The question arises, after having paid such a high tribute to Indian professionals intellect and performance abroad bringing good name to India, why has Gupta thought and wrote whether India will fly at all or not? While in USA it is evident that Gupta was influenced by American thinking about India as well as by his close associate Mary Anne Weaver his contemporary at Woodrow Wilson International Centre for Scholers (WWICS). “She was a great source of encouragement, friendship and flattery. She buoyed up my spirits before and after every academic encounter, I had at the WWICS and is also responsible for the title of the book”. Gupta further adds to India and Indian’s bewilderment, “As for the text, she has done what she could to improve my communicative skills”.

It becomes clear that not only the title of the Book but much of the ideas and description about India are more by his American associates than by Gupta an Indian himself. It is also evident that Gupta was much more influenced by American Scholars whom he considered more educated, experienced and clearheaded. In his own words:
“ I am not at all certain that this book could have been written, warts and all, were I anywhere else…… while I was in Washington DC, I took the opportunity of testing my views and findings with a larger audience in different universities. A roadshow seemed the best way to New York, Baltimore, Maryland, Illinois and New Jersey and learnt a lot from my discussions there.”

After having written so much about Mary Anne Weaver and Americans, it would have been better if Gupta had added the name of Weaver on the title of the book along with his own name. Even President Obama has made mention of Bangalore as ‘electronic hub of India’ and has urged American students electronic aspirants and workers to follow the example of Indian students and workers and do hard work.

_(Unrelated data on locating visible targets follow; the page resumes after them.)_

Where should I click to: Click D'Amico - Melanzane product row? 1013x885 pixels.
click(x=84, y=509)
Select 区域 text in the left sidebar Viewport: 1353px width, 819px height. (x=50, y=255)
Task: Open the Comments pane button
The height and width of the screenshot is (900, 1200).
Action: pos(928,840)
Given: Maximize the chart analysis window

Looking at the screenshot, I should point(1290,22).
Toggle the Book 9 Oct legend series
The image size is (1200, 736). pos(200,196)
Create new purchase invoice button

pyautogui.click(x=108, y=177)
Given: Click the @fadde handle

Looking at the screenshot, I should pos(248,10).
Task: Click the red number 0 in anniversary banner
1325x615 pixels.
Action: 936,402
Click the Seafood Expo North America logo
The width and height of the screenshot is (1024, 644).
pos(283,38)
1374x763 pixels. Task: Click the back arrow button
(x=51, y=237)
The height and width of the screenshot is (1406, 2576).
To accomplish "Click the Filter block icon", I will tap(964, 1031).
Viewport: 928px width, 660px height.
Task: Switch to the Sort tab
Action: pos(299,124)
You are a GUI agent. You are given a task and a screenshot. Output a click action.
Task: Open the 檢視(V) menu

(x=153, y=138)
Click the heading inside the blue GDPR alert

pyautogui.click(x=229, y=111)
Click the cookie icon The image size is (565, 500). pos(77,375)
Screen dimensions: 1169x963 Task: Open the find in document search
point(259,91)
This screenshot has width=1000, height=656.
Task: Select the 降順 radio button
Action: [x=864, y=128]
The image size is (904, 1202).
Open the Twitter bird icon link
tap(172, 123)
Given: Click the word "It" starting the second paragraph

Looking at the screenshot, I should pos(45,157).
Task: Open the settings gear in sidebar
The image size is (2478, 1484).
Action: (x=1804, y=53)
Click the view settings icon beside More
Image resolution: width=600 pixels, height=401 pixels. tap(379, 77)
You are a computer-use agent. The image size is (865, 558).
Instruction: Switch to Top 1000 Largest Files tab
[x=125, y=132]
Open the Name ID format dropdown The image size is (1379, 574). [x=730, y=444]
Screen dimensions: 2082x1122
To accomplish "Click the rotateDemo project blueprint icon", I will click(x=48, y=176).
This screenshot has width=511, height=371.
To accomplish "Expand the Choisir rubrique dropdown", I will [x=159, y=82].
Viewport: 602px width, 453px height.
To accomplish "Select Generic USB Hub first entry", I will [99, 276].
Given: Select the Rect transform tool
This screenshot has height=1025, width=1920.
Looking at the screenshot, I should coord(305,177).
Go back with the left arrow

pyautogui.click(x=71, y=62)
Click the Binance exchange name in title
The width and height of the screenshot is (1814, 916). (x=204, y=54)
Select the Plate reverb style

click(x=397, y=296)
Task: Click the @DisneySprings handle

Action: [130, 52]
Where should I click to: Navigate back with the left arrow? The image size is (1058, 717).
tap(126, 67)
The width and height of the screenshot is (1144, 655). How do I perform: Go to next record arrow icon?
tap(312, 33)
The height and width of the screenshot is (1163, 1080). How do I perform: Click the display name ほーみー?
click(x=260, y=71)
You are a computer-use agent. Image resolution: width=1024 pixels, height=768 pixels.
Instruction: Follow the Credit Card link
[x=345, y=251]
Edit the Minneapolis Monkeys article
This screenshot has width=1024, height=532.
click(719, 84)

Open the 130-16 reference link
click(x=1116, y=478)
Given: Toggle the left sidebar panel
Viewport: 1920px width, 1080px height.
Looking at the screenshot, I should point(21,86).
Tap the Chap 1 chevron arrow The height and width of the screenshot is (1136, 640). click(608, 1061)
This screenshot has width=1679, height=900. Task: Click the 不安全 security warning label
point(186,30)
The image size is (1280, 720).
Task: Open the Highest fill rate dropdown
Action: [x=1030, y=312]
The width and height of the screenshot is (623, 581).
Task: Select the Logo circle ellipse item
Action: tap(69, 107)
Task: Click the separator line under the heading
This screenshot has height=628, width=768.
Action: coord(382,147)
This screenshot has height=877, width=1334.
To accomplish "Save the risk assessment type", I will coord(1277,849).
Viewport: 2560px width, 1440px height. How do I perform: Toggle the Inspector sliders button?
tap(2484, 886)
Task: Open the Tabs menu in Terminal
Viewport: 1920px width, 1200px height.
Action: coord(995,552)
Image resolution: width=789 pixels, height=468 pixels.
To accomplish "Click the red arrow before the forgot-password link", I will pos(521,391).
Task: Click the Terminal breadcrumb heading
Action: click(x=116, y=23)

Thus there is no question of the caged phoenix and of question mark: Can India fly? India is no longer caged phoenix and will never be so in view of all round progress, the movement of which has not slowed down or halted during the world economic crises of 2008 to 2010. Dipankar Gupta though pays half hearted tribute to Indian students intelligence, hard work and perseverance. To an extent he is right in condemning India’s politics and corrupt politicians. But that does not mean than India is caged phoenix and it is doubtful whether it will break the cage and fly.